The United Nations has formally expressed gratitude to Nigeria for rehabilitating its office in Abuja.
UN Resident and Humanitarian Coordinator in Nigeria, Edward Kallon gave the appreciation on Monday, at the Presidential Villa, Abuja, when he led a delegation on a courtesy visit to President Muhammadu Buhari.
He said the effort of the Nigerian government has given more prominence to multi-literalism.
“For us, today was an august occasion; first to commend and thank the President for his support to multilateralism and also the investment by the government of Nigeria to rehabilitate and modernise the UN house in Nigeria that was bombed by non-Sate armed groups.

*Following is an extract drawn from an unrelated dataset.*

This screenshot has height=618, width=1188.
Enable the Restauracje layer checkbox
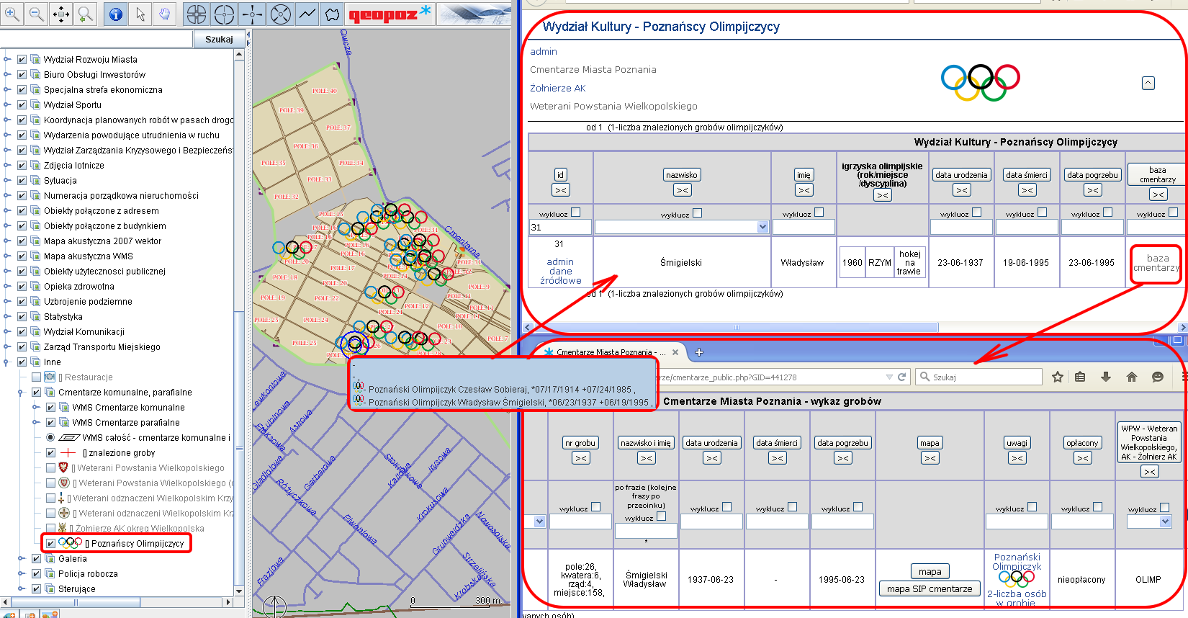pos(36,377)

“When we reopened the office in October 2019, after eight years, to us, it was an act of defiance in the face of terror and attack on our core values of peace, freedom, prosperity, tolerance and justice.”
The UN official said the emergence of COVID-19 has helped in strengthening ties among nations of the world and there is the need to sustain that.
“COVID-19 has underscored the need for a strengthened and renewed multilateralism; a multilateralism built on trust, inclusivity and a multilateralism that is networked with stronger institutional links that are based on international law, with an overriding goal of peace and security, human rights and sustainable development,” he said.
He informed Journalists that the United Nations invests over one point five billion dollars annually in Nigeria through various agencies, to support the humanitarian and development effort of the government.
“We have 19 UN agencies, funds and programmes in Nigeria and we also have a pool of 655 international experts as well as 2230 national experts in various disciplines.
“We are not a financial institution, we are not a bank but the UN still invests on average, $1.5 billion per annum, to support humanitarian and development effort of the government,” he stated.
Kallou listed areas of UN’s strength to include technical assistance, policy on advisory services, strengthening of institutional capacity to deliver basic social services.
Commenting on the fight against insurgency by the Nigerian government, he said the government was doing well.
“It is very clear to us that there is a lot that has happened already in controlling the level of insurgency in Nigeria.
“I have been part of this endeavour for three and half years, from the time we had no access to the affected population, to the point where we had access to the affected population who are currently in IDP camps. And that is due to the gradual improvement of security that was possible.
“Most of you could remember at the beginning of this crisis, there was no access to the affected population because of insecurity, that element has improved over the years,” he added.